In Which Superman Returns, Looking Kinda Mopey

Cover image: Adventures of Superman #514 (detail)

hide captionBroody heroes? We've been down this road before, and the scenery ain't always pretty.

DC Comics

So Warner Brothers has decided it needs to clean the slate and reboot the Superman film franchise.

Okay, I get that. Sorta.

I mean, yes, sure, Superman Returns got too mired in sticky-sweet nostalgia for the '70s Richard Donner film.

But it banked over $200 million in U.S. theaters, and that's not counting sales of DVDs and Superman Returns Limited Edition Four Cheese Pasta Roni. This is a flop?

Here's the bit I really don't get, though: Now that The Dark Knight has become the highest-grossing film of the year, Warner Pictures President Jeff Robinov says he wants his next pack of superhero movies to be bathed in the same brooding tone. He sees exploring the evil side to characters as the key to unlocking some of Warner Bros.' DC properties.

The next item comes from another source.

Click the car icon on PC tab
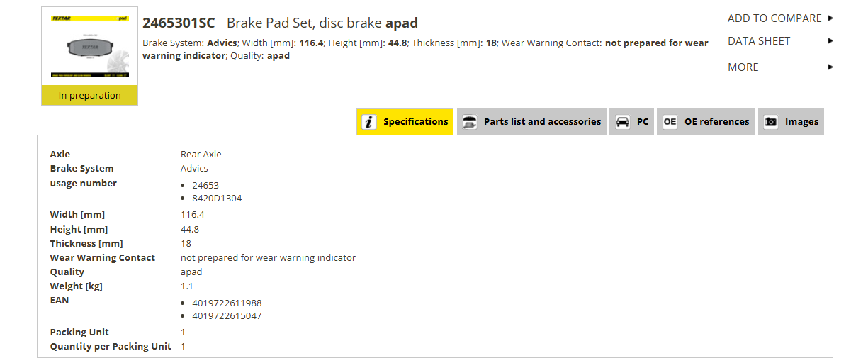Screen dimensions: 868x363 pos(622,122)
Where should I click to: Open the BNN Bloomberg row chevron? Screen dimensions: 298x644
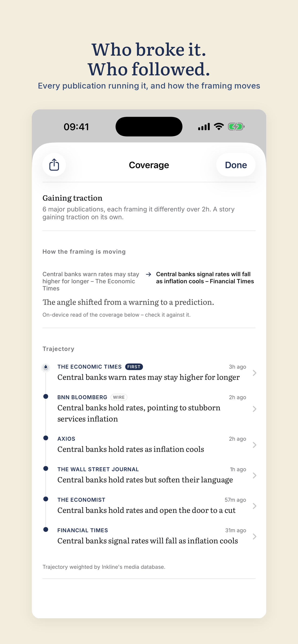pyautogui.click(x=254, y=409)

"We're going to try to go dark to the extent that the characters allow it," Robinov says. That goes for the company's Superman franchise as well.

Hoo boy. Hey, moviegoing public? We comic book geeks have something to tell you, because we've been down this road before.

It was called the '90s. And, trust us, it doesn't end well.

Why you should fear the super-mullet, after the jump.

The year is 1986. Ronald Reagan is President. A musical group called Motörhead has the nation up on its feet and boppin' to a brand new beat.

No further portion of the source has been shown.